Deixou o vapor atingir seu rosto e sentiu nos poros o calor que evaporava do centro do prato. Era como se cada um de seus sonhos fosse minúsculas gotículas de sopa tentando ansiosamente transformar-se em nuvens creme de cebola.

Queria furar cada uma destas nuvens de dentro de uma grande aeronave e fazer a chuva se formar em lágrimas salgadas. Queria estar abaixo delas quando os primeiros grandes pingos tocassem o solo e fizessem com que cada uma de suas peças de roupa se colassem para sempre junto ao seu corpo. Queria sentir os fios de cabelo unirem-se em pequenos bandos e cada bando tornar-se uma pequena goteira castanha em forma de espiral derramando sopa.

Ali estava ela, de volta, em frente ao prato. Bastou voltar para a realidade que aos poucos palavras foram se formando na borda do prato. E assim a sopa transformou-se em poesia circular. Sem início. Sem fim. Sugou com vigor todo o líquido que restava e deixou algumas poucas letras bagunçadas ao centro. Uma ou duas vogais. Quatro ou cinco consoantes. E nada mais. Apenas uma sopa de letras, como era sua vida.

A jovem tinha apenas duas compulsões na vida: livrarias e livros – mas só aqueles que são vendidos em livrarias, ela diria. Era incapaz de passar em frente a uma delas sem ter o ímpeto desejo de entrar. Dizia ir apenas dar uma olhadinha.

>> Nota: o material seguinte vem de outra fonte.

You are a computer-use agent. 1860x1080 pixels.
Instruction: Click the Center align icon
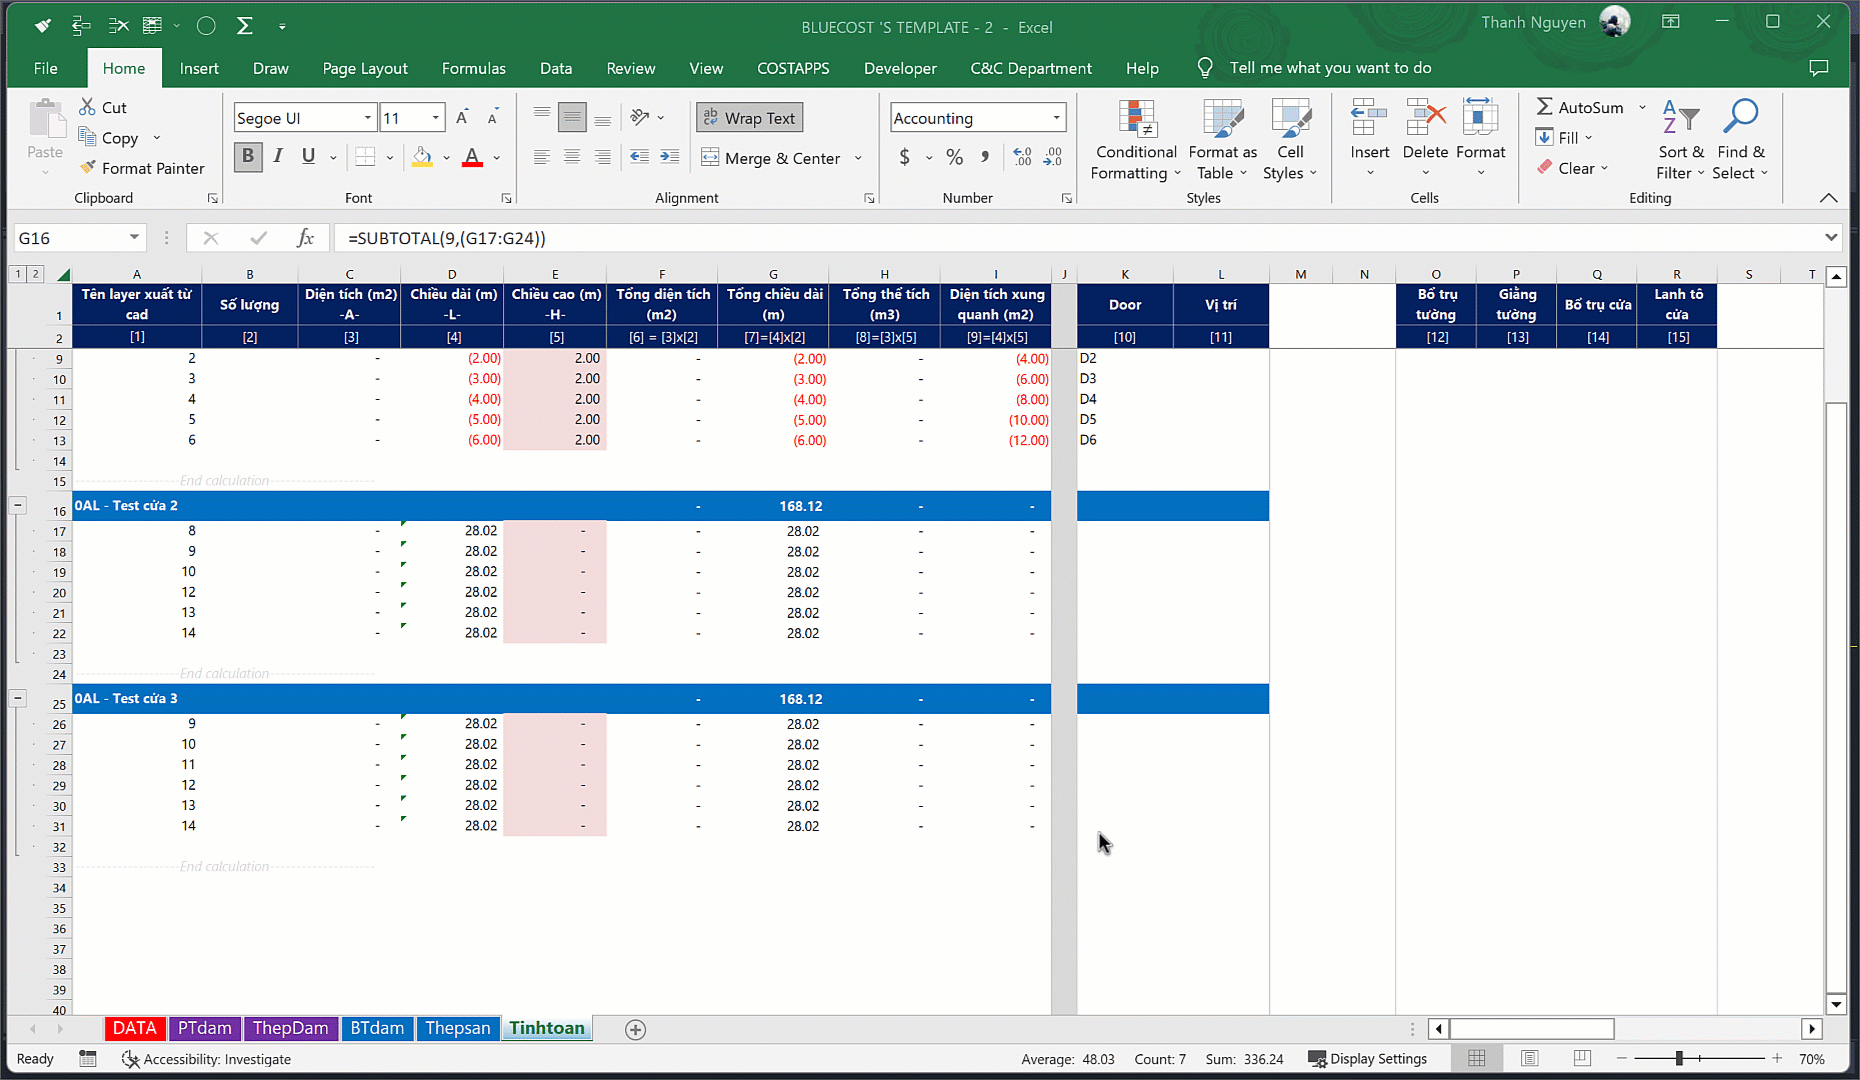pyautogui.click(x=572, y=157)
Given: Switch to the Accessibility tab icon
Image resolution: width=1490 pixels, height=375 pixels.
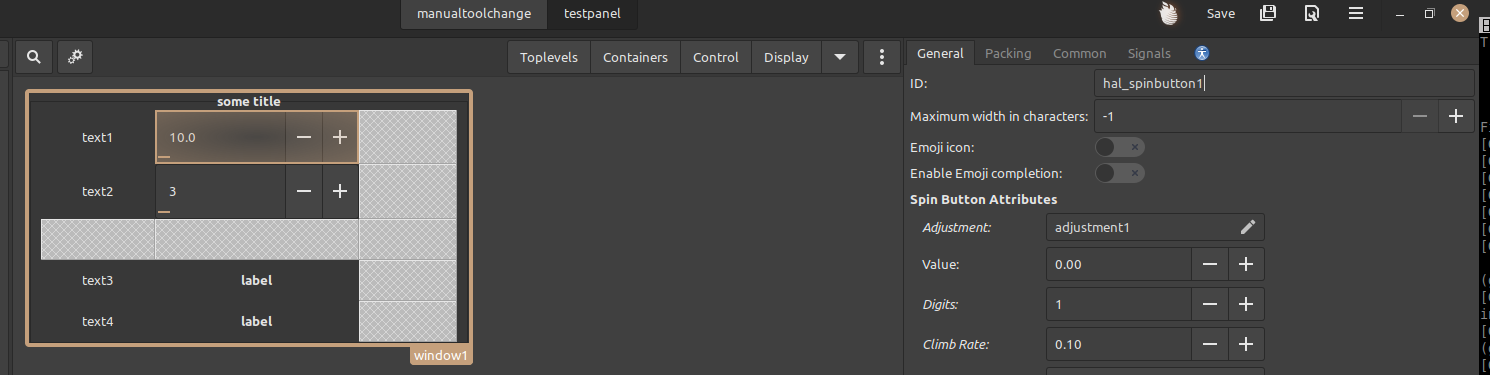Looking at the screenshot, I should coord(1202,54).
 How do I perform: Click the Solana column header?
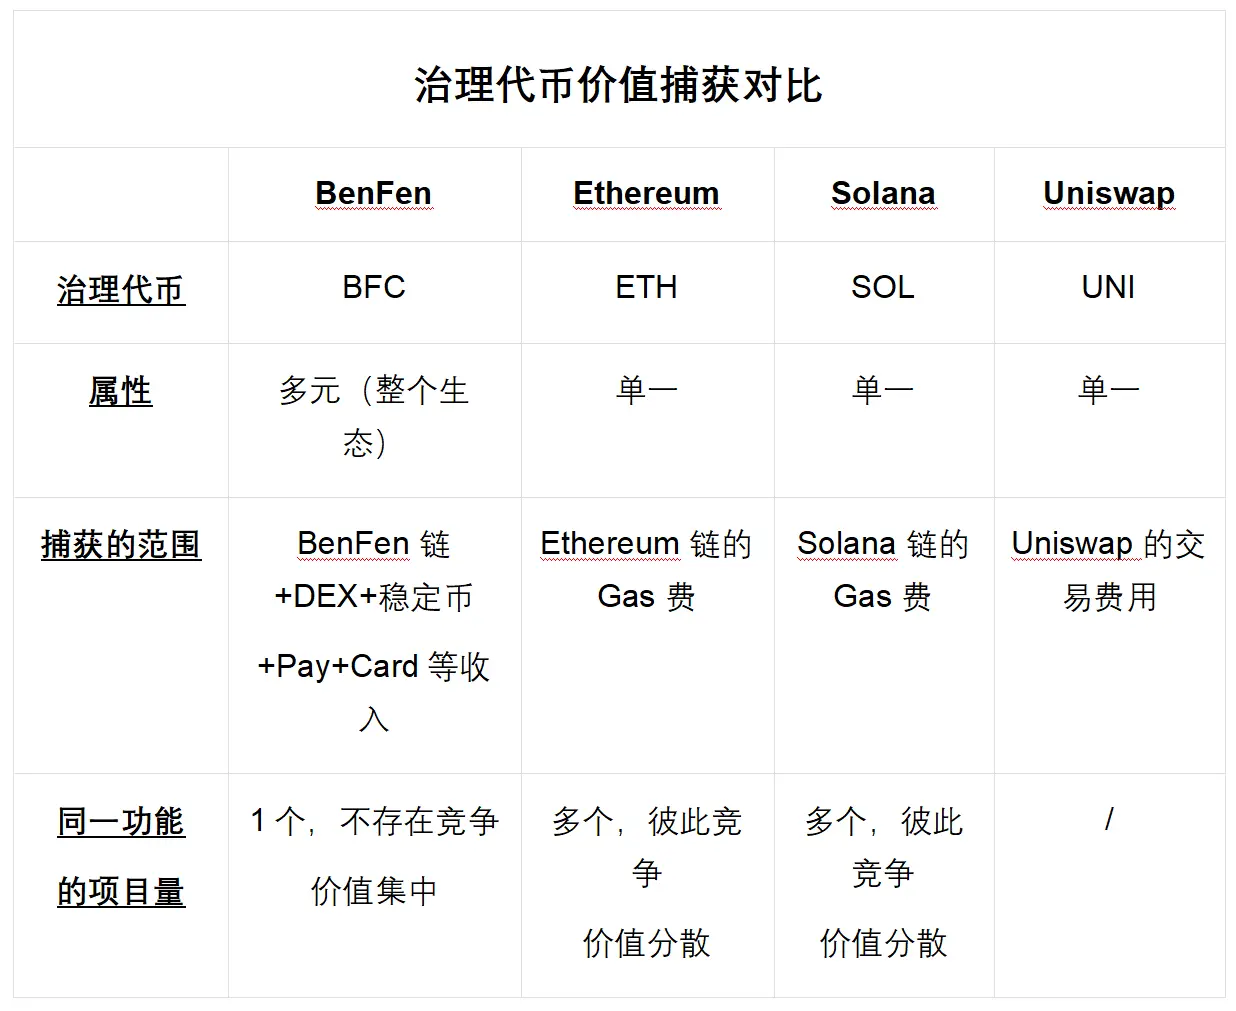883,193
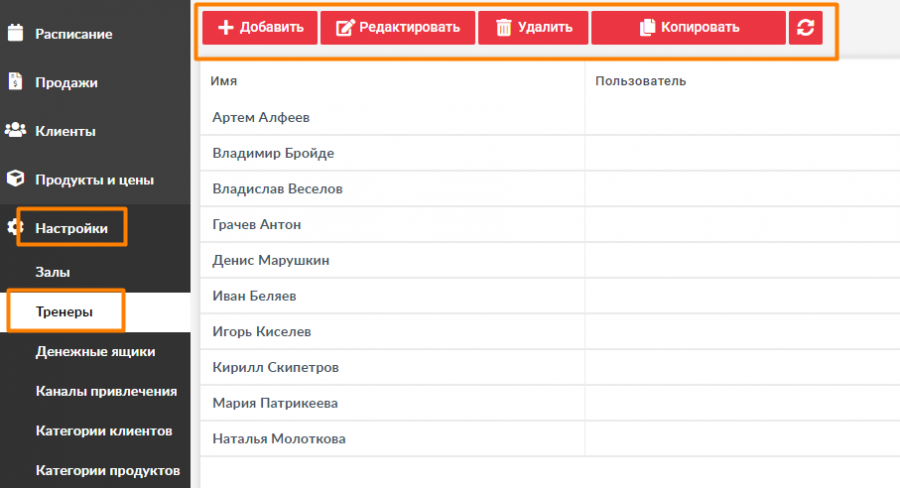Viewport: 900px width, 488px height.
Task: Click the calendar icon beside Расписание
Action: tap(15, 33)
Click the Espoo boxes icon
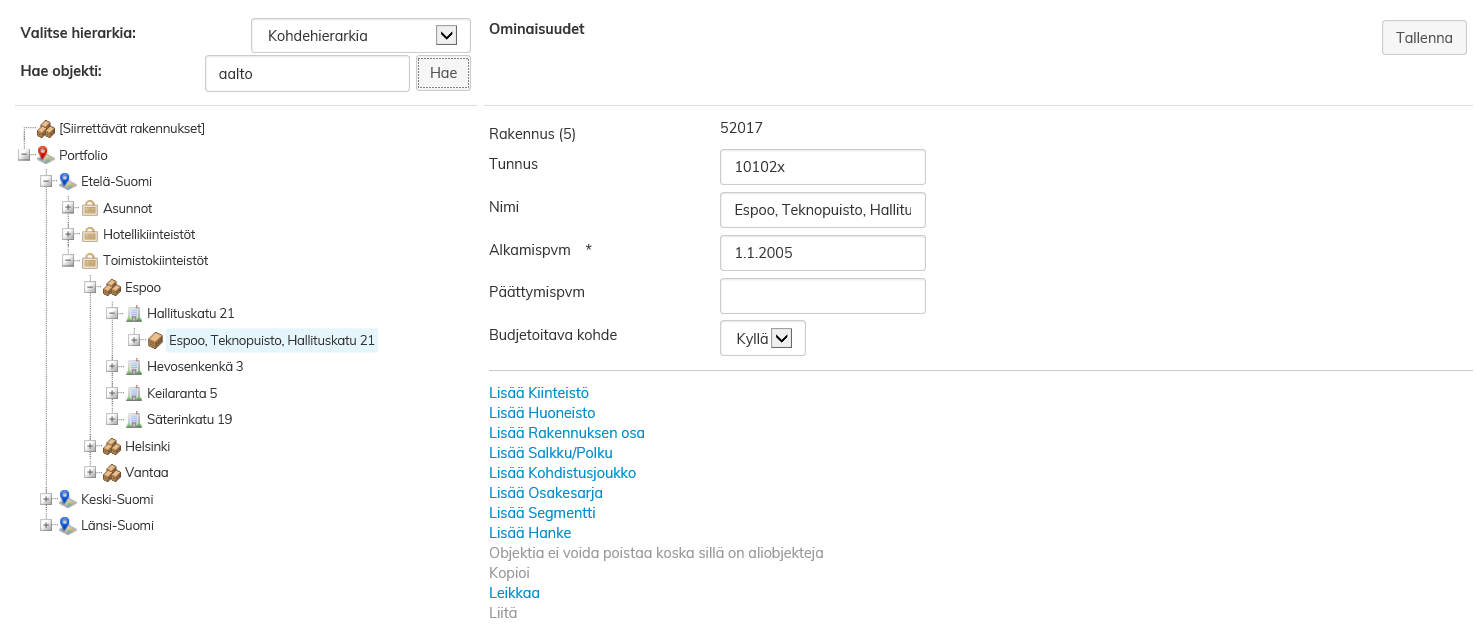The image size is (1477, 625). point(112,287)
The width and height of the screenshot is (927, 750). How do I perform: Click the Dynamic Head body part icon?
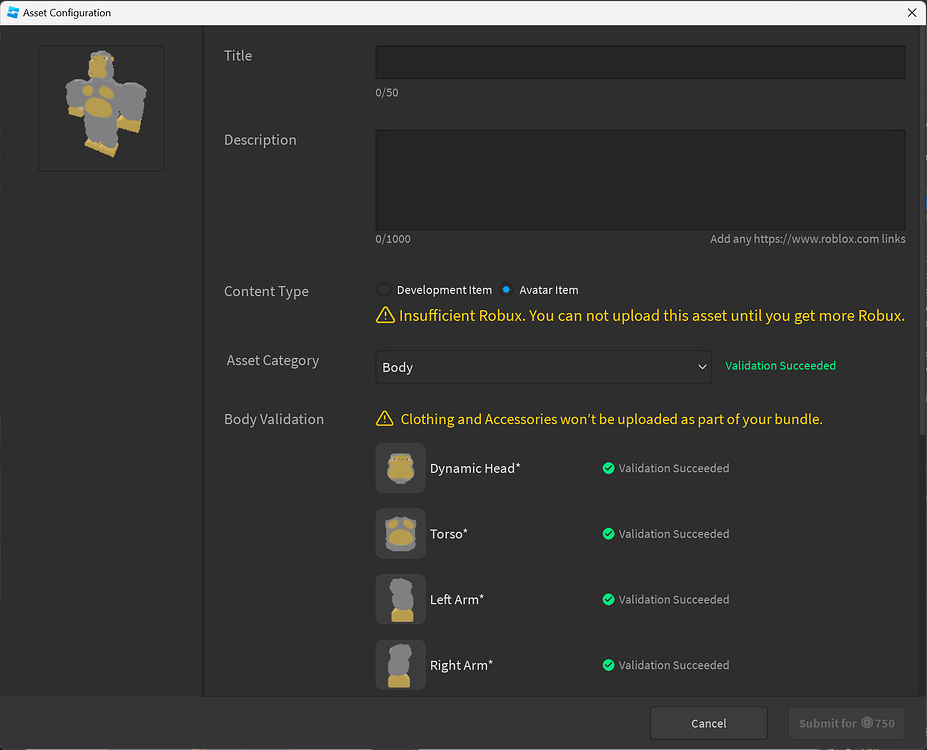pyautogui.click(x=400, y=467)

De tantas tentativas frustradas, entrava escondida com medo de alguém repreendê-la logo na porta. Sempre entrava. E quando era tarde demais para voltar atrás, sua segunda compulsão a arrebatava: os livros. Lombadas coloridas, variadas e espremidas lado a lado. Prateleiras que não tinham lugar certo para começar ou terminar. Um delicioso cheiro de página impressa que acaba de sair do forno e aguarda alguém com um apetite como o dela para o saborear.

Desistiu de se controlar. Até mesmo os livros começaram a aconselhá-la de fazer o contrário. E quando já não tinha mais forças para lutar contra livros e livrarias, viu um anúncio no jornal. Procura-se vendedoras. Foi assim, entre os livros que vendia, na livraria que a empregara, literalmente, onde encontrou a cura para a sua compulsão: a literatura.